As a teacher leader, I’ve taken classes on how to train adults and how to communicate with peers. The Center for Strengthening the Teaching Profession has helpful material on their leadership framework. However, all the materials I’ve seen and all the classes I’ve taken are geared towards making teacher leaders effective at providing professional development to their peers. While the materials and classes have crossover applications, I haven’t seen any classes specifically designed to help new teachers learn how to interact well with parents. And how helpful would that kind of training be?
There have been times in my career when I knew I was headed into a difficult conference, and I asked the school counselor to join me. Having the counselor there helped, but I believe now that at least one particular difficult conference would have gone so much better if she and I had role-played the conference ahead of time, practicing for the real thing. I never considered doing that with her, and she never suggested it to me.
There were other times, like this week, when I had no idea there was a problem coming at me in the conference.
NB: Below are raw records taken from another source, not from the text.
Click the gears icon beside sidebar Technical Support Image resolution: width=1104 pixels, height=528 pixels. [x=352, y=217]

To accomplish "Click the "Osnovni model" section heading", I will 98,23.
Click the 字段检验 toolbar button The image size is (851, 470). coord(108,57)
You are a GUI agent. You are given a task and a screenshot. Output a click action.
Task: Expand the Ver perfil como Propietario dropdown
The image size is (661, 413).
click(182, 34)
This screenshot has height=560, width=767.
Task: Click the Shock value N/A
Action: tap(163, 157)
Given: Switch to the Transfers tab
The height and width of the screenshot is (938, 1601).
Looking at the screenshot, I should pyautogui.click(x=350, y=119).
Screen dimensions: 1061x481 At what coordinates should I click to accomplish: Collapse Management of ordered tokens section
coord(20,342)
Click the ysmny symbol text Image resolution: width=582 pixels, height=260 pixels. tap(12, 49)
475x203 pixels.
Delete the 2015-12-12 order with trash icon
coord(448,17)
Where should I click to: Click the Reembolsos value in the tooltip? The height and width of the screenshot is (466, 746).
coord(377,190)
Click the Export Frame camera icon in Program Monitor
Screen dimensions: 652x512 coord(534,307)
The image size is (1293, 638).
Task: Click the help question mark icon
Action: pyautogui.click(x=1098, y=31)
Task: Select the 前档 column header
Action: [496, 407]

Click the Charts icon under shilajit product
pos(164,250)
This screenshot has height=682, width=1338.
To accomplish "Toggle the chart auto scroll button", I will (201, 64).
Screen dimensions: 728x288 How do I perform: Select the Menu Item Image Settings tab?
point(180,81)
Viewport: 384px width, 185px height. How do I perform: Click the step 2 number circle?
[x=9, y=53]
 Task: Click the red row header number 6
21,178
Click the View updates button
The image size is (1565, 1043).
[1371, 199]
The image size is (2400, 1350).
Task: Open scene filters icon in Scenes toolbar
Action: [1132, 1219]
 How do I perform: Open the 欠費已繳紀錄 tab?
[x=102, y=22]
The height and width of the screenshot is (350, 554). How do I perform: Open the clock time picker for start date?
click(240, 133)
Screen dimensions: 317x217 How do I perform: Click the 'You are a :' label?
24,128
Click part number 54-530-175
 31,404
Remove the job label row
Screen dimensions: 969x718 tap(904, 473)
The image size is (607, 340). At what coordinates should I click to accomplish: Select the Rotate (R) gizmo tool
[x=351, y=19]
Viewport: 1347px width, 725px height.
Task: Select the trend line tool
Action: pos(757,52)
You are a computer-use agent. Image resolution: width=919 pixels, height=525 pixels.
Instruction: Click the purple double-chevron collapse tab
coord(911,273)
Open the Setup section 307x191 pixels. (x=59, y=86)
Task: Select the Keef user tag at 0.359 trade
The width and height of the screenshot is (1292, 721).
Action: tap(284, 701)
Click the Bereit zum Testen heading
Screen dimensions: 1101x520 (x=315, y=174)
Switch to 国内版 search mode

I wouldn’t have known to role-play in advance. But what if practicing before conferences was part of my routine? What if our team used one PLC time before each set of conferences to get ready by role-playing some possible scenarios?
All teachers have to learn how to teach our subjects areas. We have to learn how to teach our students with all their social and emotional needs. We take classes to learn how to do those things.
Teachers need to know how to interact with parents as well. Maybe we need some classes—pre-service, in-service, or just practice training sessions—to learn how to do that too.